On my very first trip to Brazil, in June of 1992, I picked up a Brazilian newspaper in the plane, even though to the best of my knowledge I couldn't read a word of Portuguese. But it turned out that with my background in French and the Esperanto-y-ness of Portuguese, I could read a good many words. But mainly I was just glancing at the ads, which were easy to figure out given the visual aids. And it was there I learned that Mark and I were arriving in Brazil on June 12th, the Dia dos Namorados, Brazil's St. Valentine's Day. Most countries around the world celebrate St. Valentine's Day on February 14th. There's a partial exception in some double-dosing Asian countries, where the women give gifts to the men on February 14th but the men don't return the favor until March 14th. As for Brazil, Brazil adopted June 12th for two reasons. First, February 14th is way too close to Carnaval, a time during which people have other things on their minds. Second, June 12th is one day before Santo Antônio's Day, and Santo Antônio is the casamenteiro saint, the matchmaker. Traditionally, many single women pray to Santo Antônio and perform a variety of rituals, or simpatias do amor, in order to find a good husband or boyfriend.
So there we were, arriving in Rio amidst all the same St. Valentine's Day hype we get in the States. The airport stores were piled high with boxes of chocolates, bouquets of flowers were set out for sale everywhere, there were jewelry promotions, perfume promotions, and plastered on the walls were ads for all the "special packages" being offered in hotels around Brazil. Though I would have liked to have stayed in Rio for a few days, Mark was in Brazil to write a series of articles for the tourism promotion people from the State of Bahia. We were not our own masters. From Rio we immediately caught a connecting flight to Salvador, and from there the fine people of Bahiatursa swept us away to a resort hotel they wanted us to know in Praia do Forte about an hour up the coast to the north. Mark didn't particularly mind being whisked away right off the plane to an isolated resort hotel. He'd been in Brazil a good many times previously. But for me it was a strange first entry into the country. I'd caught a teasing glimpse of Guanabara Bay as we landed at Rio International Airport, but next thing I knew I was plopped down in a place I'd never heard of in the middle of nowhere. A resort hotel on the weekend of the Dia dos Namorados, mind you, full to the brim with young couples in the flush of new love and out for a romantic weekend.
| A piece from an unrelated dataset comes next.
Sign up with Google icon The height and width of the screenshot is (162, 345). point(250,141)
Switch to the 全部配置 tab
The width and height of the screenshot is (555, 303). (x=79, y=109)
Romantic, did I say? Back then, my idea of Valentine's Day, whatever name it happened to be masquerading under and whatever the date, ran kind of along the lines of a white tablecloth, a candlelight dinner and then maybe a hand-in-hand stroll along the Brooklyn Heights esplanade with the lights of Manhattan twinkling off in the distance. The Dia dos Namorados weekend at the Praia do Forte Resort Hotel turned out to be more like a trip back in time to summer camp. Brazilians, at least some of them, have a very eco-outdoorsy, pathfinder side, and, reluctant good sports that we were, we valiantly joined the young folks on the first of their two days of vigorous nature walks. We admired views and listened to the guide's blahblahblah. (Mark listened, I nursed my various insect bites.) We trudged through (probably snake-infested) forest. We waded through streams over slippery rocks. Returning to the hotel in the van, I complained to Mark about what all this forced activity was doing to my back. Well, surprise surprise, these "kids" we were out with all understood my English, many of them owned up to being medical students, they had all kinds of advice for me. Back at the hotel two of the girls insisted on giving me a rubdown, and how do you refuse Brazilians when they're so Brazilian-ly outgoing and accommodating and nice?
Nowadays, Mark and I have gone back to observing the Dia dos Namorados in a more conventional way. This is Búzios, after all. We have restaurants with white tablecloths here. Lots of them. For after-dinner strolling purposes we have our glorious Orla Bardot, bobbing fishing boats on moonlit water and — in the distance — the lights of Barra de São João, the town across the bay. No way the Dia dos Namorados ever passes, though, but that I remember my first peculiar one in Brazil with all those energetic medical students. By now, they must all be in mid-career.